- Born: 1958 Maradi, Niger
- Occupations: Politician and activist

= Mariama Gamatié Bayard =

Nigerien politician

Mariama Gamatié Bayard (born 1958 in Maradi) is a Nigerien politician and women's rights activist.

==Early life and education==
Bayard was born in 1958 in Maradi, Niger. She completed her education in 1976 at the Lycée Kassaï in Niamey. She studied economics and sociology at the University of Montpellier in France. In 1985, she received a doctorate in international relations at the International Institute of International Relations of Cameroon.

==Career==
Bayard worked as a consultant on development and gender issues and founded the women's organization Rassemblement Démocratique des Femmes Nigériennes (RDFN) in 1992. She attended the National Conference of 1991, which organized the democratic transition of Niger after the military regime that had been in force since 1974, and led the Commission on Rural Development.

On 13 June 1997, Bayard was appointed as Minister of Communication and Culture and as a government spokeswoman in the government of Prime Minister Amadou Cissé under President Ibrahim Baré Maïnassara. She held this office until 1 December 1997. During her time in office, she organized a national festival of traditional Nigerien dance and music in Zinder, which earned her the nickname "Marraine des Arts du Niger" (Godmother of the Arts in Niger). She also oversaw the introduction of mobile phones into the country.
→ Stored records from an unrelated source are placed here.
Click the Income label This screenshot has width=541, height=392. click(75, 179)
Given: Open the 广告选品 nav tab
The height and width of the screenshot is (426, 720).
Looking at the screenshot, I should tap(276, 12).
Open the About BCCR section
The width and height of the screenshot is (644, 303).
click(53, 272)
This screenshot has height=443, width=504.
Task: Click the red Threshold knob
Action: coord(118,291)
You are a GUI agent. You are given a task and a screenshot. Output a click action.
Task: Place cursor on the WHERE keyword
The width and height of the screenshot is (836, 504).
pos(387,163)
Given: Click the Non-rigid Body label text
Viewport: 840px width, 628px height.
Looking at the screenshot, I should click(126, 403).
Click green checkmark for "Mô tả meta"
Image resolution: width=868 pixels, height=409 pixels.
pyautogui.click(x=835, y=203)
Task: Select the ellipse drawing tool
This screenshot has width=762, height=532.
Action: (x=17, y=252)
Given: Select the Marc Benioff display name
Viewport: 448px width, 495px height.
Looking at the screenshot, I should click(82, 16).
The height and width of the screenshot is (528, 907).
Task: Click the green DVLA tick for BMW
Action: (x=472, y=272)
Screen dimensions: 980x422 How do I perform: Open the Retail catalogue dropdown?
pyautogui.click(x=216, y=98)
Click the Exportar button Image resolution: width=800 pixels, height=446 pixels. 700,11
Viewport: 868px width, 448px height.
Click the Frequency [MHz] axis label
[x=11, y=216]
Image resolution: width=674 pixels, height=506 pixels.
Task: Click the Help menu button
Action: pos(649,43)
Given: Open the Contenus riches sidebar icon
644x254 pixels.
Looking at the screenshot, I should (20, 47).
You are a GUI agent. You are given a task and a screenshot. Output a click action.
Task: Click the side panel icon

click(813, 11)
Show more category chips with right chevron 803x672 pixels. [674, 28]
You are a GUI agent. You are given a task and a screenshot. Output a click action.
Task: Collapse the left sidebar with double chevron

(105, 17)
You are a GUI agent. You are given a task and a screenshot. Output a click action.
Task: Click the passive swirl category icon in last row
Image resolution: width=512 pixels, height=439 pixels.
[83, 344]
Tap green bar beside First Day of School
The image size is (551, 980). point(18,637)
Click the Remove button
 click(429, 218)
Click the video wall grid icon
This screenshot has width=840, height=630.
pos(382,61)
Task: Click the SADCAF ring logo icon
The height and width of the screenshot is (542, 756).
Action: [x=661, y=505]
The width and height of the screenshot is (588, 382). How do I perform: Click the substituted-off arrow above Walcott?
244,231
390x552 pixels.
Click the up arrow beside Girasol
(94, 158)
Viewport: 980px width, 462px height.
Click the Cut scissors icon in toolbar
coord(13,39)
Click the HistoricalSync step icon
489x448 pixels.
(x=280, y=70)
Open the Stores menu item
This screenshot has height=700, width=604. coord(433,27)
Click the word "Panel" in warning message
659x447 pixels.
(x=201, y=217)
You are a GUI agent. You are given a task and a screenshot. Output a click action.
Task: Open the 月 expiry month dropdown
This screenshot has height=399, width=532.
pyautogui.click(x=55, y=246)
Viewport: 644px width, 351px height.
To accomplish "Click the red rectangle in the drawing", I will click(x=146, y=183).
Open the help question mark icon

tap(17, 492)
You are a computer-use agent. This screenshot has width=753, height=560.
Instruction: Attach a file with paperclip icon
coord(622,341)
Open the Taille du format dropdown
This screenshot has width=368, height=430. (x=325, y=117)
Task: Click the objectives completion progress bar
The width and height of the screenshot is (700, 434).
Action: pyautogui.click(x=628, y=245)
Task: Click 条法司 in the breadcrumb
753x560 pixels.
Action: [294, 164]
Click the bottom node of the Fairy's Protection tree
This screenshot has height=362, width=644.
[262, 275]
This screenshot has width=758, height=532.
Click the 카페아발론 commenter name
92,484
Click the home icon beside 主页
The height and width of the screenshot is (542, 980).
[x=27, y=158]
After 2000, Bayard worked for the United Nations including as deputy representative of the UN Secretary-General in Guinea-Bissau (2004–2005), as director of the political department of the UN activities in the Ivory Coast (2005–2007), for the Integrated United Nations office in Burundi (2007–2008) and for the UNDP Centre in Dakar (2008–2009).

Bayard returned to Niger in 2009. In October 2009, she was beaten and hospitalised at a demonstration against President Mamadou Tandja. She ran as a candidate in the presidential elections in Niger in 2011 after the overthrow of Tandja for the Alliance of Independent candidates for a new Niger (Racinn-Hadin'Kay). She was the first woman to run for the office of president in Niger. She received 0.38% of the vote and placed last. As of 2015, she is president of Racinn Hadin'Kay. She decided not to run in the 2016 election after criticising the government for impeding all opposition, saying "I do not want to be there, so that one can say, yes, there is also a woman."

==Personal life==
Bayard is married and has three children.